14 April 2020

MIT Tries Hacking Your Dreams

A team of researchers at MIT’s Dream Lab, which launched in 2017, are working on an open source wearable device that can track and interact with dreams in a number of ways — including, hopefully, giving you new control over the content of your dreams. The team’s radical goal is to prove once and for all that dreams aren’t just meaningless gibberish — but can be hacked, augmented, and swayed to our benefit. A glove-like device called Dormio, developed by the Dream Lab team, is outfitted with a host of sensors that can detect which sleeping state the wearer is in. When the wearer slips into a state between conscious and subconscious, hypnagogia, the glove plays a pre-recorded audio cue, most of the times consisting of a single word. Hypnagogic imagery or hallucinations is a normal state of consciousness in the transition from wakefulness to sleep.

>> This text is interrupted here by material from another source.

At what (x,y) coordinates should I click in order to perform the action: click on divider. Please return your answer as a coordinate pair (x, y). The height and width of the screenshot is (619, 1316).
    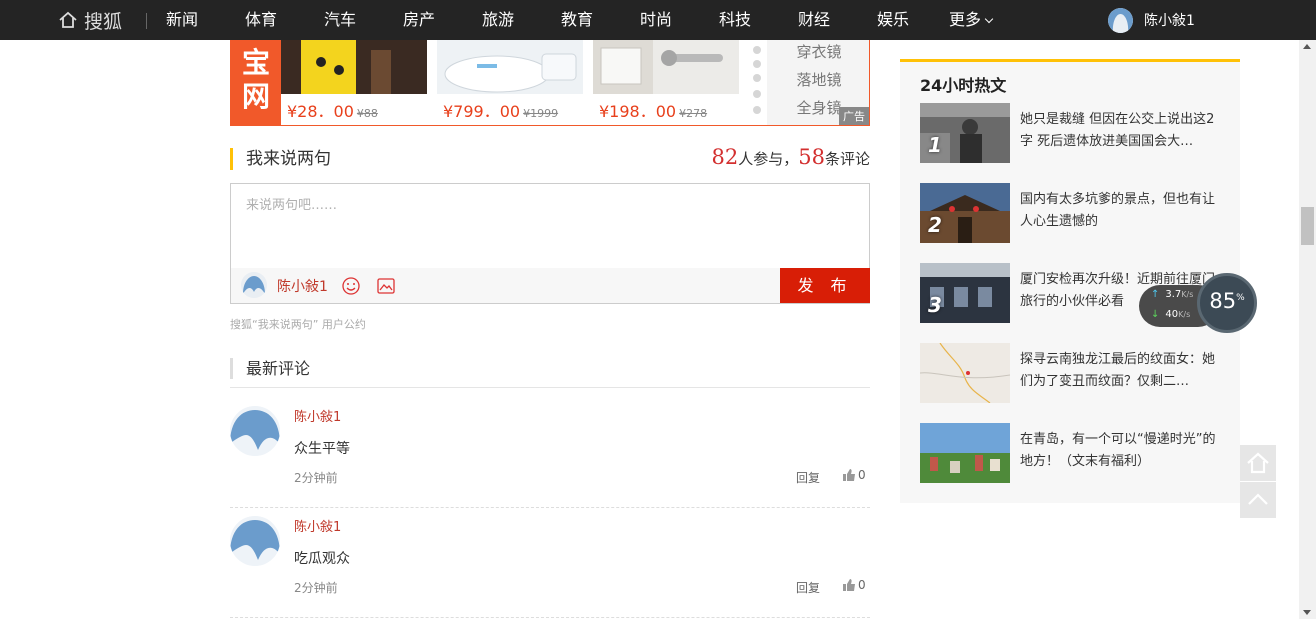
    Looking at the image, I should click on (550, 388).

Hypnagogia may be different for different people. Some say they’ve woken up from hypnagogia, reporting they experienced strong visual and auditory hallucinations. Others are capable of interacting with somebody in the state. But the Dream Lab might be on to something with its Dormio glove. 


In a 50-person experiment, the speaking glove was able to insert a tiger into people’s sleep by having the glove say a prerecorded message that simply said tiger. The device is meant to democratize the science of tracking sleep. Step-by-step instructions were posted online with biosignal tracking software available on Github, allowing everybody to theoretically make their own Dormio glove. A similar device built by Dream Lab researcher relies on smell rather than an audio cue. A preset scent is released by a device when the user reaches the N3 stage of sleep, a regenerative period when the body heals itself and consolidates memory. The idea is to strengthen this consolidation using scents. They hope to let sleepers take full control of their dreams as well. The problem, however, is that the science behind lucid dreaming is still murky. Only an estimated one percent of people are capable of entering this state regularly, making it difficult to study. The brain state during lucid dreaming is also not understood very well yet. But other researchers are convinced there’s plenty to gain from learning from our subconscious — rather than commanding it with prerecorded messages or scents.